Problem statement ->
Each line in the entries that has the word "resolution" has to be copied.

BEGIN The data

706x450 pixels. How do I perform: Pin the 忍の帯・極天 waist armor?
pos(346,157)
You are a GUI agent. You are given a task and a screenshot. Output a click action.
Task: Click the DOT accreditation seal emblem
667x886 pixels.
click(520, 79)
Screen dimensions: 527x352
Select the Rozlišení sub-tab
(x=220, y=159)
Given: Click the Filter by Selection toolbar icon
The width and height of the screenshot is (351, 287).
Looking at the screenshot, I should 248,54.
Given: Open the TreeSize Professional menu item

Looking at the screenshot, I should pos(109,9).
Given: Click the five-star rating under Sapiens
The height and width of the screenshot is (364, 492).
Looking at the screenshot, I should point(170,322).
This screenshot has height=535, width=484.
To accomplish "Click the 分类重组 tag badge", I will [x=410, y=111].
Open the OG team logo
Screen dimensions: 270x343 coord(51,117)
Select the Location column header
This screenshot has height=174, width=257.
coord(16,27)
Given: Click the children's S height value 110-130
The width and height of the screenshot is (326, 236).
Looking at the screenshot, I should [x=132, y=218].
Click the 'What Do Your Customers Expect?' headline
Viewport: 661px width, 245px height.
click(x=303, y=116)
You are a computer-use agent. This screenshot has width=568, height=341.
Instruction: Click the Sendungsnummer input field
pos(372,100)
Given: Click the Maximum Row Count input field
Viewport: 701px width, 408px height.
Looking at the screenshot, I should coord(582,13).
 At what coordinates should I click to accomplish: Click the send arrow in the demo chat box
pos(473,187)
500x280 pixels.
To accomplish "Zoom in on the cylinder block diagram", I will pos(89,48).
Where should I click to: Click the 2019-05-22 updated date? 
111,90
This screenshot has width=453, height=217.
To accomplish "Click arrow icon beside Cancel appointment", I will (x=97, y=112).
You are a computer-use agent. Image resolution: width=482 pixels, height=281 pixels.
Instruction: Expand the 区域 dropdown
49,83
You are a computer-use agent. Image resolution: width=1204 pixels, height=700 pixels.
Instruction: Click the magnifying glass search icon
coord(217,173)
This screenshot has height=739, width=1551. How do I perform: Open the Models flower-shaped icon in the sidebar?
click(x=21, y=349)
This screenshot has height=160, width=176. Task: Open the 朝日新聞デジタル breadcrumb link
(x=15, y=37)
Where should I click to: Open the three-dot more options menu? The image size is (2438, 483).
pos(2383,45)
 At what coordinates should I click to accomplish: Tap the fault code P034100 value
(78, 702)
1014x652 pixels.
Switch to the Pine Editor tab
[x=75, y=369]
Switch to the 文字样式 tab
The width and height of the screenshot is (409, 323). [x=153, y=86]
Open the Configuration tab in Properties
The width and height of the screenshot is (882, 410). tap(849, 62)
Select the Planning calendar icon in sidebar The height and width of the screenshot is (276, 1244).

END The data

Exercise answer ->
You are a computer-use agent. Image resolution: width=482 pixels, height=281 pixels.
You are a computer-use agent. Image resolution: width=1204 pixels, height=700 pixels.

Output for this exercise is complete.